The below example defines a callback function fn. Then, that function is used in add_one. What fn actually does is controlled by the Erlang module implementing this behaviour.
-module( mybeh ).
-callback fn( A::number() ) -> B::number().
-export( [add_one/1] ).
add_one( A ) ->
1+fn( A ).
But when I try to compile the file mybeh.erl, I get the following error message:
$ erlc mybeh.erl
mybeh.erl:8: function fn/1 undefined
Code examples I found on erlangcentral.org, learnyousomeerlang.com or metajack.im were too simplistic to cover this case. Neither did I have any luck with grepping my way through well known Erlang projects on Github (could have tried harder though).

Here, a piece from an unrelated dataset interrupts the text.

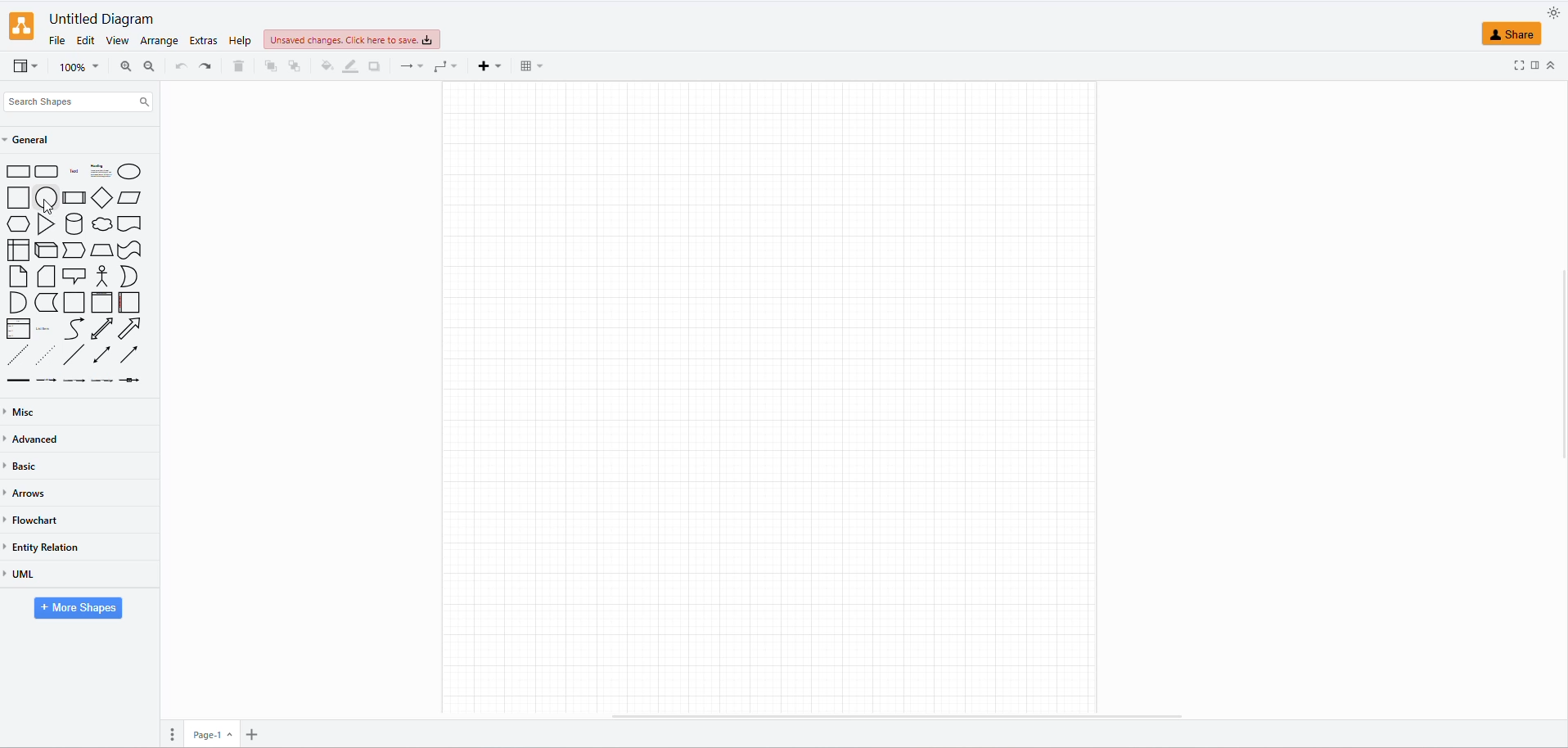 This screenshot has height=748, width=1568. I want to click on PROCESS, so click(75, 198).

You are very close. It is actually easier than what you tried:
-module(my_behavior).
-callback fn(A :: term()) -> B :: term().
The compiler can understand this fully, just as it is.
So easy, its sort of anticlimactic.
EDIT
"Cool story, how to use?"
Nothing speaks like a working example:
Here we have an abstract service. It is supposed to respond to a very narrow spectrum of messages, and ridicule anything else. Its special element, though, is that it accepts as its startup argument the name of a module which defines some special aspect of its behavior -- and this is the callback module.
-module(my_abstract).
-export([start/1]).
start(CallbackMod)->
spawn(fun() -> loop(CallbackMod) end).
loop(CBM) ->
receive
{Sender, {do_it, A}} ->
Sender ! CBM:fn(A),
loop(CBM);
stop ->
io:format("~p (~p): Farewell!~n",
[self(), ?MODULE]);
Message ->
io:format("~p (~p): Received silliness: ~tp~n",
[self(), ?MODULE, Message]),
loop(CBM)
end.
So here we define a really simple callback module, in accordance with the behavior defined as 'my_behavior'
above:
-module(my_callbacks).
-behavior(my_behavior).
-export([fn/1]).
fn(A) -> A + 1.
Here it is in action!
1> c(my_behavior).
{ok,my_behavior}
2> c(my_abstract).
{ok,my_abstract}
3> c(my_callbacks).
{ok,my_callbacks}
4> Service = my_abstract:start(my_callbacks).
<0.50.0>
5> Service ! {self(), {do_it, 5}}.
{<0.33.0>,{do_it,5}}
6> flush().
Shell got 6
ok
7> Service ! {self(), {do_it, 41}}.
{<0.33.0>,{do_it,41}}
8> flush().
Shell got 42
ok
9> Service ! stop.
<0.50.0> (my_abstract): Farewell!
stop
So what good is the behavior definition? It didn't actually do anything! Well, what good are all those Dialyzer type hierarchy declarations? They don't do anything either. But they help you automatically check your work to make sure you won't experience some exciting runtime fail -- but neither Dialyzer nor behavior definitions force you to do anything: they merely warn us of our (likely) impending doom:
-module(my_other_callbacks).
-behavior(my_behavior).
-export([haha_wtf/1]).
haha_wtf(A) -> A - 1.
And when we build this we get:
10> c(my_other_callbacks).
my_other_callbacks.erl:2: Warning: undefined callback function fn/1 (behaviour 'my_behavior')
{ok,my_other_callbacks}
Note, though, that this module was actually compiled and is still independently useable (but not by our abstract service, which is expecting to find fn/1
defined in anything called a my_behavior
):
11> my_other_callbacks:haha_wtf(5).
4
Hopefully this little walkthrough sheds some light on the path.